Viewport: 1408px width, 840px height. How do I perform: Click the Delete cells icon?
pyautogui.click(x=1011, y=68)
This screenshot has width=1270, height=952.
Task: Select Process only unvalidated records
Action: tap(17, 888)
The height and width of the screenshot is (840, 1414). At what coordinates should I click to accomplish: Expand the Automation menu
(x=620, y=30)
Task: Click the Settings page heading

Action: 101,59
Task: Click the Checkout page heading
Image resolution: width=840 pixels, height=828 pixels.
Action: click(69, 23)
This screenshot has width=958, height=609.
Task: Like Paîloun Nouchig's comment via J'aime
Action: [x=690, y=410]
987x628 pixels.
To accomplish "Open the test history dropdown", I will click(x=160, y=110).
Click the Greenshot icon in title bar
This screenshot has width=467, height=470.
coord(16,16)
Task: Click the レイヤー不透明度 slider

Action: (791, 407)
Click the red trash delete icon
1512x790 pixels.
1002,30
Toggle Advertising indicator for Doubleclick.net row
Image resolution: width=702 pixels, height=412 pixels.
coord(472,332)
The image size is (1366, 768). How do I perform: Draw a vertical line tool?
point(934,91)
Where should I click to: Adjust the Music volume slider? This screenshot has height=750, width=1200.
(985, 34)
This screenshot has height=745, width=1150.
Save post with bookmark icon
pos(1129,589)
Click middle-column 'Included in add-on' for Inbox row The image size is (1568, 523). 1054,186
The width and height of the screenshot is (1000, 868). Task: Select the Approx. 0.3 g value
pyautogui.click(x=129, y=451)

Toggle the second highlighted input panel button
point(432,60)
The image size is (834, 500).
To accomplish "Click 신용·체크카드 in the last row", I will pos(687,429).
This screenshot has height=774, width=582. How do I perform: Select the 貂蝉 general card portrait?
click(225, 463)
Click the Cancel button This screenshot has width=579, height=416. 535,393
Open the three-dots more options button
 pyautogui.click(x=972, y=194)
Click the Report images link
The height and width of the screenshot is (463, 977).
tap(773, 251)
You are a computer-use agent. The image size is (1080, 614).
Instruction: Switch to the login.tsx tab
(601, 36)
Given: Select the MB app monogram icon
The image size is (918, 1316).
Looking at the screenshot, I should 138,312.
• • • •
WORK TO BE COMPLETED
Repeat the entries verbatim through the line with "Click middle-column 'Included".

EXERCISE OUTPUT
Viewport: 1408px width, 840px height. How do I perform: Click the Delete cells icon?
pyautogui.click(x=1011, y=68)
This screenshot has width=1270, height=952.
Task: Select Process only unvalidated records
Action: tap(17, 888)
The height and width of the screenshot is (840, 1414). At what coordinates should I click to accomplish: Expand the Automation menu
(x=620, y=30)
Task: Click the Settings page heading

Action: 101,59
Task: Click the Checkout page heading
Image resolution: width=840 pixels, height=828 pixels.
Action: click(69, 23)
This screenshot has width=958, height=609.
Task: Like Paîloun Nouchig's comment via J'aime
Action: [x=690, y=410]
987x628 pixels.
To accomplish "Open the test history dropdown", I will click(x=160, y=110).
Click the Greenshot icon in title bar
This screenshot has width=467, height=470.
coord(16,16)
Task: Click the レイヤー不透明度 slider

Action: (791, 407)
Click the red trash delete icon
1512x790 pixels.
1002,30
Toggle Advertising indicator for Doubleclick.net row
Image resolution: width=702 pixels, height=412 pixels.
coord(472,332)
The image size is (1366, 768). How do I perform: Draw a vertical line tool?
point(934,91)
Where should I click to: Adjust the Music volume slider? This screenshot has height=750, width=1200.
(985, 34)
This screenshot has height=745, width=1150.
Save post with bookmark icon
pos(1129,589)
Click middle-column 'Included in add-on' for Inbox row The image size is (1568, 523). 1054,186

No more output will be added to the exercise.